I love books about half-American half-some-other-culture people because I am one of them. My Japanese mother still causes me consternation and I have been left with strange words and phrases known only to our family, such as “musical bridges” to describe those certain bridges that make noise as your car tires roll over them and “yellow voice,” meaning a high, nasal and usually off-key singing (who, me?). Not to mention odd food combinations: “sushi” with deli ham and mustard, seaweed sprinkles and sliced bologna on rice with soysauce, Spaghetti-o’s on rice for that ultra carb lunch. And so I love it when others share their unusual melding of cultures, usually resulting in both the comical and the frustrating. I feel a bonding of experience.

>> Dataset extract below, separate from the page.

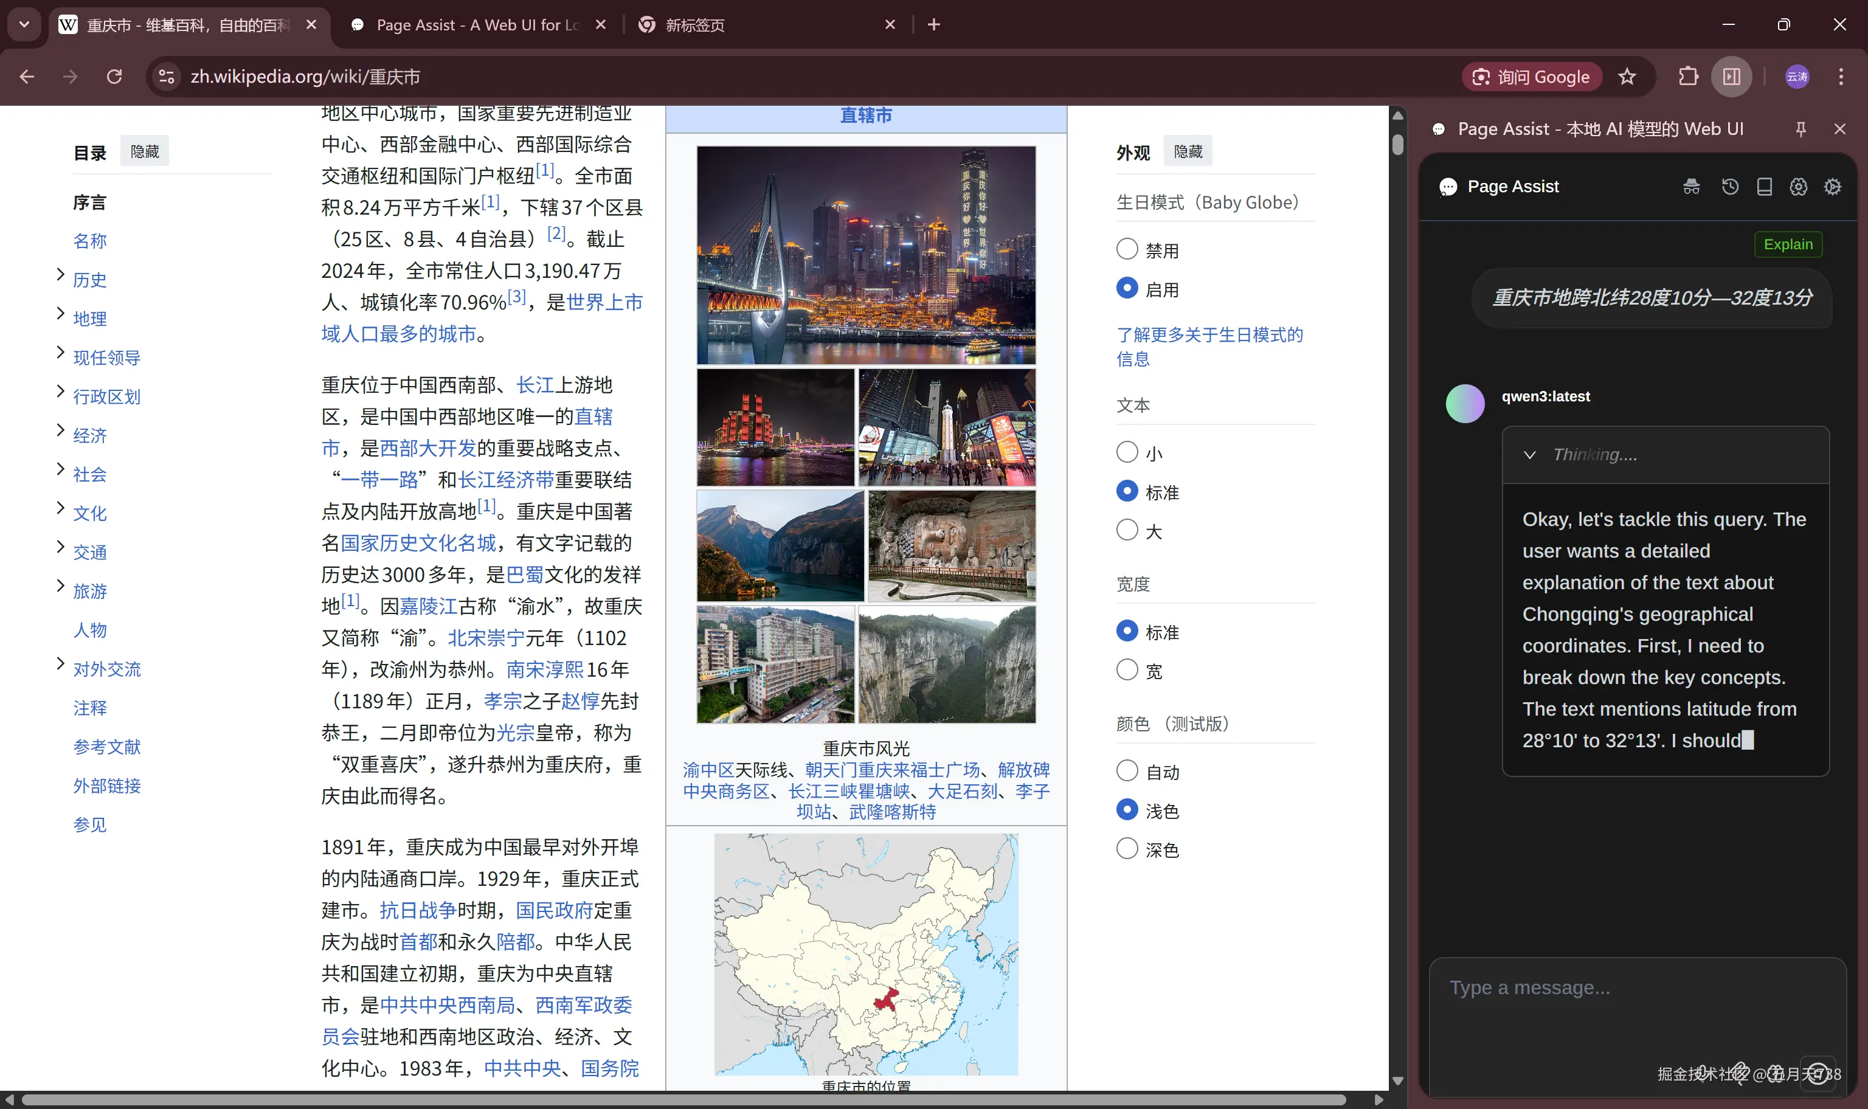The image size is (1868, 1109).
Task: Enable temporary chat incognito icon
Action: point(1691,187)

Last week I mentioned Iranian-American Firoozeh Duma’s latest book, Laughing Without an Accent. Her earlier book, Funny in Farsi, is on my reading shelf and I am currently working on Leslie Li’s Daughter of Heaven. I have greatly enjoyed Bento Box in the Heartland by Linda Furiya and the children’s books by Grace Li: Year of the Dog and Year of the Rat. If anyone has read other good cross-cultural books, let me know of them!

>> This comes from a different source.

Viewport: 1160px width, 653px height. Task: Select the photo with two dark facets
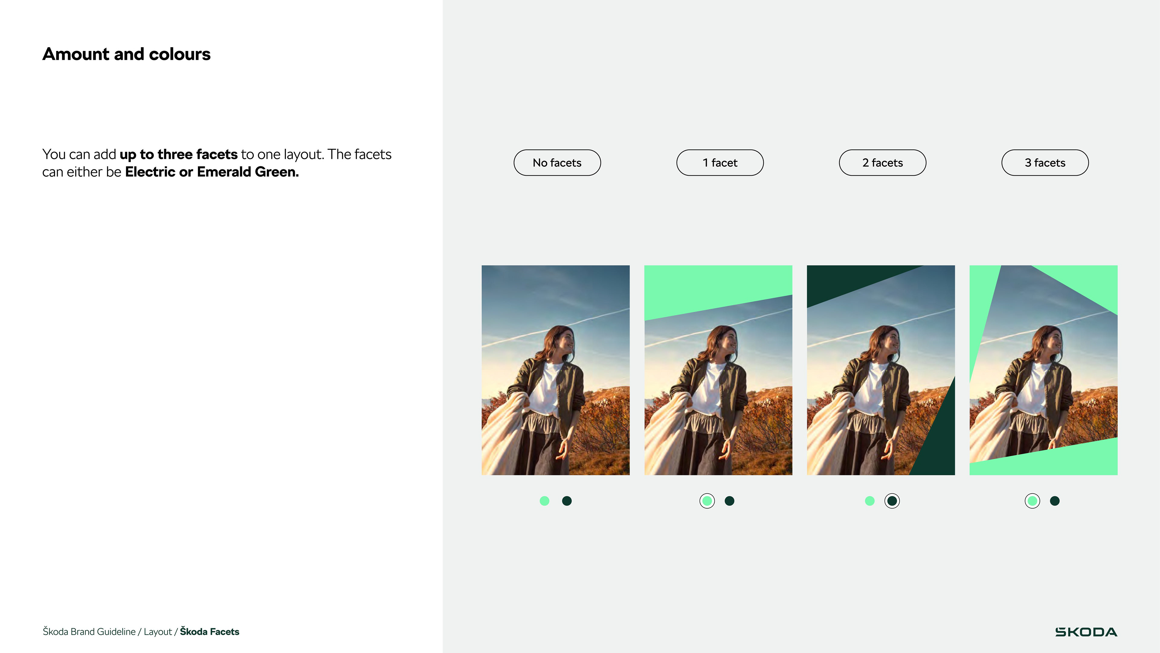880,370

Related to having parents that are from the “old country” is that other problem we have of parents being of the “older generation.” Therefore, most of us have funny (or maybe not so funny!) stories of family life to share. I am only lately telling my daughters some not-so-funny-at-the-time stories from my childhood… the home haircuts, the prom debacle… Finally I can look back and laugh!